-- start of Passage provided --

Rumpus: I learned about your writing because someone recommended your book to me and noted that you had been pigeonholed as a women’s writer. Do you agree that you’ve been pigeonholed as such? How do you feel about the label?
Trueblood: As for the label “women’s writer,” who are the women this kind of writer is believed to be writing for? I know some men who are speechless with feeling when they finish an Alice Munro story, some women who read mostly crime & combat. It may be that people who would use the term “women’s writer” don’t mean frothy and ephemeral at all, as we think, but actually really do mean Clarice Lispector and Penelope Fitzgerald and Nadine Gordimer and Rebecca Solnit and other geniuses of our time. That’s the worst possibility. They don’t even mean somebody wrote about women. Look at that list! They mean a woman wrote.
Rumpus: Have you read anything good lately?
Trueblood: Lately I’ve really liked the Martha Grover memoir–family & a harsh illness examined by an extraordinary mind, tearless and just. Dawn Raffel’s novel Carrying the Body, and her stories Further Adventures in the Restless Universe; stories by John Haskell and Diane Williams; Barbara Comyns’s novel Who Was Changed and Who Was Dead (just reissued by The Dorothy Project); Juliane Koepcke’s When I Fell from the Sky, about being the lone survivor of a plane crash. A great book called The Greatest Disaster Stories Ever Told, by Lamar Underwood.
And Karinthy’s Metropole: I read this a long time ago, but have to say every chance I get how good it is.
More writers whose names begin with K: Kosztolanyi’s Skylark, and the excerpts from Anna Kamienska’s notebooks in Poetry magazine, containing this passage: While we were going to Poznan, Wislawa Szymborska told me about how her hedgehog, all alone, fell in love with a broom.
Rumpus: What do you like most about your writing?
Trueblood: Some stories become like pets you love both despite and because of their neuroses. As you know, under all the doubt and dread, there are some strange joys in all this.

-- end of Passage provided --

» **Work instructions**
1. Duplicate the part of the interview that opens with the words containing "And Karinthy’s Metropole: I" and closes with "in all this.".
2. Which writers does Trueblood name in the interview as "geniuses of our time"?
3. According to the interview, who reissued Barbara Comyns's novel Who Was Changed and Who Was Dead?
The items come from a separate source.

-- start of Provided information --

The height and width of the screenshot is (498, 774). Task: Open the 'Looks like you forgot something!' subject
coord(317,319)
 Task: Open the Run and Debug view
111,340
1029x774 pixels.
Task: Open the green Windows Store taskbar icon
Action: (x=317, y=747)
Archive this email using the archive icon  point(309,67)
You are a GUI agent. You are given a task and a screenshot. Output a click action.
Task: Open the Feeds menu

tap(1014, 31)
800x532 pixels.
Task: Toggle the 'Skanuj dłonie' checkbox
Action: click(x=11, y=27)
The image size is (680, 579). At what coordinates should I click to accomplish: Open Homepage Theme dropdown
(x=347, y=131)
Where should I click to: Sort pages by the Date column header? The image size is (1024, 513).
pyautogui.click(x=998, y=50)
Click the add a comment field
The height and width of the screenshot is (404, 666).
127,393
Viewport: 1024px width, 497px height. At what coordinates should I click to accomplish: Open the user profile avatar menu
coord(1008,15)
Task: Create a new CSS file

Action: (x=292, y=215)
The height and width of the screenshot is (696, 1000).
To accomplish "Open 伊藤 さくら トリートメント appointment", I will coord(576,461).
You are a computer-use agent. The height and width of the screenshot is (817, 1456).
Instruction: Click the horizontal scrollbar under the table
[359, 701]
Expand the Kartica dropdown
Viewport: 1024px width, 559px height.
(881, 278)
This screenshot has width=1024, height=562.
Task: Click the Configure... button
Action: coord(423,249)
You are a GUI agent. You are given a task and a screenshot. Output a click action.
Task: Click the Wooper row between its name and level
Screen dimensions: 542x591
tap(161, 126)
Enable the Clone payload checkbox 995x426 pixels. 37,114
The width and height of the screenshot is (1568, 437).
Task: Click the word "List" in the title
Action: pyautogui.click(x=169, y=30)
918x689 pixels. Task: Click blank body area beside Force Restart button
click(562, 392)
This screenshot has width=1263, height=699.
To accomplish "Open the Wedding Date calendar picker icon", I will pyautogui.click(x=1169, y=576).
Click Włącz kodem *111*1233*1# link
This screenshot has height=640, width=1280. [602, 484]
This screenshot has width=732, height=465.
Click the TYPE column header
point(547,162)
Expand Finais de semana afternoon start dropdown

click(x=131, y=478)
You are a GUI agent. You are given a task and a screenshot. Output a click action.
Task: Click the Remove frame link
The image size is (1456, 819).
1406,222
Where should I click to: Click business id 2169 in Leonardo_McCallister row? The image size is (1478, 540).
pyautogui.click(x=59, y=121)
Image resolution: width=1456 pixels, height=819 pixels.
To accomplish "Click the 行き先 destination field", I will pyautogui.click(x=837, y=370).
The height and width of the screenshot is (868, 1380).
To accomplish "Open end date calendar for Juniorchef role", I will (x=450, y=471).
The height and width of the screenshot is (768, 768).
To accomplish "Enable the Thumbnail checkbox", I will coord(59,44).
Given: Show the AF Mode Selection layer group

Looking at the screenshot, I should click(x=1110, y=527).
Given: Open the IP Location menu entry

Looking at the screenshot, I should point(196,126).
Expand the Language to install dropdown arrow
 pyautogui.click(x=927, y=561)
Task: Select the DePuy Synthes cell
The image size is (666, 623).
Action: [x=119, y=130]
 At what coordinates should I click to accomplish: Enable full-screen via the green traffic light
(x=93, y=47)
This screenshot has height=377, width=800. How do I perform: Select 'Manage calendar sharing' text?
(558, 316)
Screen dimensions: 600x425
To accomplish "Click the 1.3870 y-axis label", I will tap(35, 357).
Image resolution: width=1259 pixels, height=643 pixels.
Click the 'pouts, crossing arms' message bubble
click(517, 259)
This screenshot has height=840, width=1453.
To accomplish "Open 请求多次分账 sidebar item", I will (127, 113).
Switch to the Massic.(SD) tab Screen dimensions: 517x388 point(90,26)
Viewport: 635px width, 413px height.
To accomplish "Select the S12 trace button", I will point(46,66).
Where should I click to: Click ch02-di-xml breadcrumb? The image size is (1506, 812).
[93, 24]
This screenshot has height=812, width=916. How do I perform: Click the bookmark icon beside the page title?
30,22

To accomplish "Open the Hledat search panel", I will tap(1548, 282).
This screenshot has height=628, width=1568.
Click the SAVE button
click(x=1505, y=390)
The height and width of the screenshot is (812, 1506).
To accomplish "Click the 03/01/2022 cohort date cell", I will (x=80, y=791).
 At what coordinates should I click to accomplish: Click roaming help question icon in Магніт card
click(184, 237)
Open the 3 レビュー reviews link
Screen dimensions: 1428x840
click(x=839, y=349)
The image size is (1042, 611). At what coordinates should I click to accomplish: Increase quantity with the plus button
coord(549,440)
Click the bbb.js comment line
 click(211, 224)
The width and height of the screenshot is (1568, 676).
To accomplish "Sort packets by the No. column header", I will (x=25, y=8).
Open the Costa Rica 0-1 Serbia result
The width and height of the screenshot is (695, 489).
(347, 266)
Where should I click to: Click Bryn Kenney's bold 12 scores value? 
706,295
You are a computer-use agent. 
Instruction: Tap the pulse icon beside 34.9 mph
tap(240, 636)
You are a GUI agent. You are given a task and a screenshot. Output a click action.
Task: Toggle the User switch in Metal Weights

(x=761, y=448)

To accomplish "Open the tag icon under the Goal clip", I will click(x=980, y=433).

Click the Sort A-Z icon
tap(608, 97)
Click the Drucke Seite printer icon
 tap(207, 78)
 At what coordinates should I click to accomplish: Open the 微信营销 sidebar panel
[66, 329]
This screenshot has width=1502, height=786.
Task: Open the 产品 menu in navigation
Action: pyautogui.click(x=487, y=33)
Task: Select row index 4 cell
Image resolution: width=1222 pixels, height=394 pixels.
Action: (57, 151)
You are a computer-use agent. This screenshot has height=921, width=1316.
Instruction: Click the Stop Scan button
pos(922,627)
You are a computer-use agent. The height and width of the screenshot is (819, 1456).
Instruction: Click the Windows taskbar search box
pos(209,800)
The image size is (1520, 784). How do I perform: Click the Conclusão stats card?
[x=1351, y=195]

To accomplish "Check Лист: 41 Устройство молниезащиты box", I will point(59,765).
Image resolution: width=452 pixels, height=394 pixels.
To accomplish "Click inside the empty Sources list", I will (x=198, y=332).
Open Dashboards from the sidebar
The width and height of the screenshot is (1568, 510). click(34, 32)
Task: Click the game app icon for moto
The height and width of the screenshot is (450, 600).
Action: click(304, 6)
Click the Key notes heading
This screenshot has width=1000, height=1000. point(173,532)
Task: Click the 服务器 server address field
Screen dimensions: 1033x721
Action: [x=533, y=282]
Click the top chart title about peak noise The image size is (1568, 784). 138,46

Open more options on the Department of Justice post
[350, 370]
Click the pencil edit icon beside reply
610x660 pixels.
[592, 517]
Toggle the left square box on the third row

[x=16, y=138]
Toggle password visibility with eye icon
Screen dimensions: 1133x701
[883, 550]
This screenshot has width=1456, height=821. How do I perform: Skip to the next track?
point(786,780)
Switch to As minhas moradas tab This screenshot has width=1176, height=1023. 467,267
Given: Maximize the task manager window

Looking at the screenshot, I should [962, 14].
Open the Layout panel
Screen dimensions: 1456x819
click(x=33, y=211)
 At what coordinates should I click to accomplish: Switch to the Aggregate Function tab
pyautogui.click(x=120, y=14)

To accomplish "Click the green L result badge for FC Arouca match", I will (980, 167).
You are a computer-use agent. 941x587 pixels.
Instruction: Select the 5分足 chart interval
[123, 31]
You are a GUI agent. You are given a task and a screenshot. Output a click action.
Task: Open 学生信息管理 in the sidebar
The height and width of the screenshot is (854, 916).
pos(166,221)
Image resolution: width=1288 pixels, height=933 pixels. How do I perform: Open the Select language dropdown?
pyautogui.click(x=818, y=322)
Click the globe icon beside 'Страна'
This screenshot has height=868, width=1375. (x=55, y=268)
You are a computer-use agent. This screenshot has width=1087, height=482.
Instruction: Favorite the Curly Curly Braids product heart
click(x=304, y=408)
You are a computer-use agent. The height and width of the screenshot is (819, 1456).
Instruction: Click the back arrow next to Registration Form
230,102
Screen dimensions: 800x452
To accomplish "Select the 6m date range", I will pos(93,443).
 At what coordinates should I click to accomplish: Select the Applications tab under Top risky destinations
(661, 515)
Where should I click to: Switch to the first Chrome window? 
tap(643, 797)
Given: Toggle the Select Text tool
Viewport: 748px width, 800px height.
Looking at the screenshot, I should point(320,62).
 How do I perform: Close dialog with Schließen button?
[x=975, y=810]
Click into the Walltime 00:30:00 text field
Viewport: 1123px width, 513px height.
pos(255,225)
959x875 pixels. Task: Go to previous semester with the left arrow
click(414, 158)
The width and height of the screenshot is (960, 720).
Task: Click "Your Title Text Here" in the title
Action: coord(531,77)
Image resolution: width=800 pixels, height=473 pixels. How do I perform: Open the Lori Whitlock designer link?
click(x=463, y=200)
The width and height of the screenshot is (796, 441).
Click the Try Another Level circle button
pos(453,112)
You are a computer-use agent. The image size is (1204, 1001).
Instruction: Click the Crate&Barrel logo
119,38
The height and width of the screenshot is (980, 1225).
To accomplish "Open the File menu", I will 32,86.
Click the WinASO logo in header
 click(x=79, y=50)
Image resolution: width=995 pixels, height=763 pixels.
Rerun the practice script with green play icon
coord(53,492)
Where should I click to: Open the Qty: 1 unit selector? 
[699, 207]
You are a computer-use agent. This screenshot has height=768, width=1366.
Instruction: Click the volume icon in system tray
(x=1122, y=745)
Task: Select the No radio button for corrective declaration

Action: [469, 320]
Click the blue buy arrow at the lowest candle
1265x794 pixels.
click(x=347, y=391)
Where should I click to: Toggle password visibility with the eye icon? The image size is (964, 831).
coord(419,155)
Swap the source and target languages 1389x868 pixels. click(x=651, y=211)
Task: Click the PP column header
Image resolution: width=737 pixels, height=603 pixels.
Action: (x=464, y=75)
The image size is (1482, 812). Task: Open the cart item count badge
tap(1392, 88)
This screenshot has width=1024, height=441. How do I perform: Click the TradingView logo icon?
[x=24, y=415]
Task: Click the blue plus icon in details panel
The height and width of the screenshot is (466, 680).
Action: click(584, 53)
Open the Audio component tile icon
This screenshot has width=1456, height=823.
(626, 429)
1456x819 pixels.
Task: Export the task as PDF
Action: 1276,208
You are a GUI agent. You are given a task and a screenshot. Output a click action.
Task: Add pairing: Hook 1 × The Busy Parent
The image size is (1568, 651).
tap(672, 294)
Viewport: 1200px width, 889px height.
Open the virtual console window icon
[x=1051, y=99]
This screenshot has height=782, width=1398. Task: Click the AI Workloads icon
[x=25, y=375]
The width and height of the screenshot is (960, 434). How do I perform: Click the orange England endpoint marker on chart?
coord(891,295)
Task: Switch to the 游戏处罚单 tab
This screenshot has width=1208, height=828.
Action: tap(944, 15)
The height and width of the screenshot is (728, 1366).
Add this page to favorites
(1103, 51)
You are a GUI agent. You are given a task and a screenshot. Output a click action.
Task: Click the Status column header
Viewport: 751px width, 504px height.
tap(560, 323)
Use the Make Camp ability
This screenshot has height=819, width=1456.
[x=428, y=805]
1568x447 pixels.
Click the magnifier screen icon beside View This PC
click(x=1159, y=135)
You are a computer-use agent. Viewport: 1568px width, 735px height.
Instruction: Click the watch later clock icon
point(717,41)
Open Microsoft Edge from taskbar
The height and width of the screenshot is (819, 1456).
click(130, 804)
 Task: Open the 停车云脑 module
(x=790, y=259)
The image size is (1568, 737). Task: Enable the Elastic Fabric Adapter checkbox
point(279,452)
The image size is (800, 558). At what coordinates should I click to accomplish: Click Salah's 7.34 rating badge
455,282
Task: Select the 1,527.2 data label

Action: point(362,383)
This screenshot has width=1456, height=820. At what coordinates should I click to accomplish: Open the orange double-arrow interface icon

-- end of Provided information --

» **Answers by task**
1.
And Karinthy’s Metropole: I read this a long time ago, but have to say every chance I get how good it is.
More writers whose names begin with K: Kosztolanyi’s Skylark, and the excerpts from Anna Kamienska’s notebooks in Poetry magazine, containing this passage: While we were going to Poznan, Wislawa Szymborska told me about how her hedgehog, all alone, fell in love with a broom.
Rumpus: What do you like most about your writing?
Trueblood: Some stories become like pets you love both despite and because of their neuroses. As you know, under all the doubt and dread, there are some strange joys in all this.

2. Clarice Lispector, Penelope Fitzgerald, Nadine Gordimer, Rebecca Solnit

3. The Dorothy Project